Reinhard Steiner’s Schiele is a compact Taschen monograph, running to 96 pages, and its chapter structure already reveals its interpretive intelligence: “The artist’s self,” “I went by way of Klimt,” “The figure as signifier,” “The visionary and symbolic works,” and “Landscapes of the soul.” That progression suggests a book less interested in exhaustive biography than in tracing Schiele as a sequence of pressures—selfhood, lineage, embodiment, symbol, and inward weather. It reads like an argument about how an artist becomes legible to himself and to history. 

What gives the book its force is the way it frames Schiele’s style not as mere provocation, but as a language of perception. The publisher’s description emphasizes his “graphic style,” “figural distortion,” and “psychological and sexual intensity,” and Steiner’s selection of works appears designed to show that these are not decorative shocks but the core of Schiele’s artistic ethics. In this sense, the book is persuasive because it treats the body as an epistemological problem: Schiele’s figures do not simply pose; they expose. 

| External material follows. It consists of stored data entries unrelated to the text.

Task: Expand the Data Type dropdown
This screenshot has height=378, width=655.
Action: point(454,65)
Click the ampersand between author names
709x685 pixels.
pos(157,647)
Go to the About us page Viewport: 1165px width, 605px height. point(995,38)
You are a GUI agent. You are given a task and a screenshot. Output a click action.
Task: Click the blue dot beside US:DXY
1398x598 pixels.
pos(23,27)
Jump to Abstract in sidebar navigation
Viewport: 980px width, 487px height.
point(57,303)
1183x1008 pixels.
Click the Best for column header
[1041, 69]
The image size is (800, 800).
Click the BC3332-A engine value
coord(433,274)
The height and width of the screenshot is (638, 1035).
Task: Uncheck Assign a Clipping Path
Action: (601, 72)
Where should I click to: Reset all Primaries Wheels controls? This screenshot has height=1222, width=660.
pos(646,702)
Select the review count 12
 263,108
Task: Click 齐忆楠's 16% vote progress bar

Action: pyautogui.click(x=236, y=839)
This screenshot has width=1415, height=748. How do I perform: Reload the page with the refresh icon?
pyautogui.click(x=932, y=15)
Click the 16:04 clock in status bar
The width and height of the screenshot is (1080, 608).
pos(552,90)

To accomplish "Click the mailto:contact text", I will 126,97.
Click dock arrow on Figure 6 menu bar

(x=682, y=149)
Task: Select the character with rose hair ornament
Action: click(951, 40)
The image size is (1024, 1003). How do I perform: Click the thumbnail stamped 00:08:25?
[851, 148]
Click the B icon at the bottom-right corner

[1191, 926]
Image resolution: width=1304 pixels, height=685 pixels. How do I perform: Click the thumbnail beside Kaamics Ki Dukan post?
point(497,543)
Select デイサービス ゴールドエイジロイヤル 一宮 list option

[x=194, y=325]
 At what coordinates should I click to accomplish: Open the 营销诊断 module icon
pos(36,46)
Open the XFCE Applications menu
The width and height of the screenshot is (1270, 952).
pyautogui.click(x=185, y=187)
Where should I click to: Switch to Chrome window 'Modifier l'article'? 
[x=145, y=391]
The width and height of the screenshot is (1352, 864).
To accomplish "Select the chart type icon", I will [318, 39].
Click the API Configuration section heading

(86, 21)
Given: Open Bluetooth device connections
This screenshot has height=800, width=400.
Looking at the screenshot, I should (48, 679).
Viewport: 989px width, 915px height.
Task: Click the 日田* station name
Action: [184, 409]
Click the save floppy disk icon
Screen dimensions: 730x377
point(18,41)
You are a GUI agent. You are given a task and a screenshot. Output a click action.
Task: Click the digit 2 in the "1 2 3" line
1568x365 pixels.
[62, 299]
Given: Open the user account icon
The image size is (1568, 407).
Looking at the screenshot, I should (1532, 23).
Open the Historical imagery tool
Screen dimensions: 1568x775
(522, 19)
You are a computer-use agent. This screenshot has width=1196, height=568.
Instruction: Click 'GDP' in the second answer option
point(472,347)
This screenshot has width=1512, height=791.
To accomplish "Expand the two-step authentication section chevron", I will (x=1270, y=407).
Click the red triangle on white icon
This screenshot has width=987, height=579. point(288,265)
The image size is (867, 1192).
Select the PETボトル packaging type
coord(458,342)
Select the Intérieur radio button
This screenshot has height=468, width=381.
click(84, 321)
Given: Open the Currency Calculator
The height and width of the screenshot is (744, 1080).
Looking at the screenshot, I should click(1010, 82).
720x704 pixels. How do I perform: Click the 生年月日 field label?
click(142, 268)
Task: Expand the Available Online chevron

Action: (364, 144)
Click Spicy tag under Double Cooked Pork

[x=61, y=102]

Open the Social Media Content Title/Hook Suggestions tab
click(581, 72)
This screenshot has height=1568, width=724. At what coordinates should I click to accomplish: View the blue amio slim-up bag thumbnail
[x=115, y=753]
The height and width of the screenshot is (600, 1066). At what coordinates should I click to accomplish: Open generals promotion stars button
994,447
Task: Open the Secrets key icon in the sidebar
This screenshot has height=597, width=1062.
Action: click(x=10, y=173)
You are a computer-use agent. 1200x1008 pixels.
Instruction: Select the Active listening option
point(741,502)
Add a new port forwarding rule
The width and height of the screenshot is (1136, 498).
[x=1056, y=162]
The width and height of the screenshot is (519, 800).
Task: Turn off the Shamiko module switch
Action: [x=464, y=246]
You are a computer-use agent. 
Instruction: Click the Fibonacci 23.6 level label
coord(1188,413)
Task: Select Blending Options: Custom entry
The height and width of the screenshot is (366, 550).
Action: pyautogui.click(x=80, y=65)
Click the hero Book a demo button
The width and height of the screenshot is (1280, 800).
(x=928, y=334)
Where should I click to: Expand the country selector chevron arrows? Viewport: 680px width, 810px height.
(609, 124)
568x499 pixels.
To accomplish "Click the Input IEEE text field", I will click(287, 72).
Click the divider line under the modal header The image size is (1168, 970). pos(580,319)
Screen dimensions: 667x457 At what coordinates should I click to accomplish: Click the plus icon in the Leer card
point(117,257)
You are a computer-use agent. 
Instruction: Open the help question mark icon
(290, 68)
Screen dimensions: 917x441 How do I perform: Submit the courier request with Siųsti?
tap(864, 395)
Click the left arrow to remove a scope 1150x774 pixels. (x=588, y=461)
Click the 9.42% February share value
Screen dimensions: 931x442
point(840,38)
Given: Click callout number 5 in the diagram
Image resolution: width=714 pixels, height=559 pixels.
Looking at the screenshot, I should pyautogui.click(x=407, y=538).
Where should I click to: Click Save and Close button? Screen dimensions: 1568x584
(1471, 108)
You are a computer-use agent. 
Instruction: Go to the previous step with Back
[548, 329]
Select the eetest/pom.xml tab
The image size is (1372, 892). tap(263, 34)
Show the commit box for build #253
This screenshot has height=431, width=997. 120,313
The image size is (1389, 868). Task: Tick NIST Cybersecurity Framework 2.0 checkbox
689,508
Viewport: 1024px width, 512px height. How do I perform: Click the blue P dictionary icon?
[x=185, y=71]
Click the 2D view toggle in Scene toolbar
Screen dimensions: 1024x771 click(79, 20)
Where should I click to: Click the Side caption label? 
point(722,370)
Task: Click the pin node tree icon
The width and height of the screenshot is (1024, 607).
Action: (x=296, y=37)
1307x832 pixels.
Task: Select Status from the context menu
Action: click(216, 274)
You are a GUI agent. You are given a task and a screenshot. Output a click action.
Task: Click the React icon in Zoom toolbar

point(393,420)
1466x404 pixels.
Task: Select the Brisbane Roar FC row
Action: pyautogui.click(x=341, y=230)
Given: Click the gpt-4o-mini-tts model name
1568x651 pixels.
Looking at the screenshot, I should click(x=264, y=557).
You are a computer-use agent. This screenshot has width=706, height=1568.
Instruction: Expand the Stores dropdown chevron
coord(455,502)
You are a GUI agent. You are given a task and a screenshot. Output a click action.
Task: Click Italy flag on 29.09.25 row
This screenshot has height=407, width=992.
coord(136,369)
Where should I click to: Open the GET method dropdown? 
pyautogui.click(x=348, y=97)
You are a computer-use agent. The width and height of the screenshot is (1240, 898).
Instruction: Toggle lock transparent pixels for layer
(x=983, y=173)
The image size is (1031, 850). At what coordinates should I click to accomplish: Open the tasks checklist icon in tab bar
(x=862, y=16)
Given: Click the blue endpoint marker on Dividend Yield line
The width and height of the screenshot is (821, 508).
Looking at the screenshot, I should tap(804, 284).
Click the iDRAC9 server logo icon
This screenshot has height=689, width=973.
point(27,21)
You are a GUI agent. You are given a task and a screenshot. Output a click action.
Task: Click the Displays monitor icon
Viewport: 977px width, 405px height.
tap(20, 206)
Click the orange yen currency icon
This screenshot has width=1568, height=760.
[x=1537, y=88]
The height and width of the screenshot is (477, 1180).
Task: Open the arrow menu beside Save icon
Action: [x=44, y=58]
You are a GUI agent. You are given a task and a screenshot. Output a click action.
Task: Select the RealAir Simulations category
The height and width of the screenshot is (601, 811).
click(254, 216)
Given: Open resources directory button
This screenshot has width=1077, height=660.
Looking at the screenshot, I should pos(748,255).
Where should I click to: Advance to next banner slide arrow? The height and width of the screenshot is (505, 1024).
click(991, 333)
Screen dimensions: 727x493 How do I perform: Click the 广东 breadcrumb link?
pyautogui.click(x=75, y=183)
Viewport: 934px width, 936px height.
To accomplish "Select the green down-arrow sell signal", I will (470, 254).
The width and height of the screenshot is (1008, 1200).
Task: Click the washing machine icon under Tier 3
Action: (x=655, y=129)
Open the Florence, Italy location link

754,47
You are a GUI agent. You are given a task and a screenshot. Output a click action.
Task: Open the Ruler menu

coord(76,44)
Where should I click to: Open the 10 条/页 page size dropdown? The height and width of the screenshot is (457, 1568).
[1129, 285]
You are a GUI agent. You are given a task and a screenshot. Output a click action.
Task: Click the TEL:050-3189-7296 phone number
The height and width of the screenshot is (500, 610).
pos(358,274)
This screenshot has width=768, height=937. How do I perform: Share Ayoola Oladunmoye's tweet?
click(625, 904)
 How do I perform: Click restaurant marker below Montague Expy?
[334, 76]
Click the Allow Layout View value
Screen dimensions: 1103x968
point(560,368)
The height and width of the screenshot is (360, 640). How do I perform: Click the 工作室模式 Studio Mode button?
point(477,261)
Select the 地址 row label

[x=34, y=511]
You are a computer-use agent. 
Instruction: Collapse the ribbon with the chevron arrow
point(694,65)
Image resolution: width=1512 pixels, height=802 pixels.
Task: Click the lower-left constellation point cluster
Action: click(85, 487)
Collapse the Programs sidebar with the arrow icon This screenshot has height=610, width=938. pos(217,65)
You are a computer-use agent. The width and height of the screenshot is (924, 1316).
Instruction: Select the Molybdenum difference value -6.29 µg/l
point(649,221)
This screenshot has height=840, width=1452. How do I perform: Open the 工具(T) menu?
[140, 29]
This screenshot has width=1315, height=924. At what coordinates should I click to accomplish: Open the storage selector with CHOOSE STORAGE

The most memorable moments are those in which Steiner lets the artist’s own voice flare through the commentary. Two lines are especially revealing: “I want to taste dark water and see crackling trees and wild winds,” and “I want to look intently at grasses and pink people.” Together, they condense the book’s sensibility—an art driven by appetite, danger, tenderness, and a restless need to see more sharply than ordinary vision allows. Steiner’s achievement is to make those words feel like a key to the pictures: Schiele is not only painting bodies, but testing how far sensation can be pushed before it turns uncanny. 

The book’s limitation is also its defining feature: at 96 pages, it is a lucid introduction rather than a deeply archival study. The publisher explicitly presents it as a selection of “key Schiele works” that introduces his “short but urgent career,” so the reader should not expect the density of a full scholarly monograph. But within those limits, Steiner offers a nimble, visually alert, and thematically coherent account of why this artist remains so unsettlingly modern. It is a book that understands that a creator’s lasting power lies not in scandal, but in intensity disciplined into form.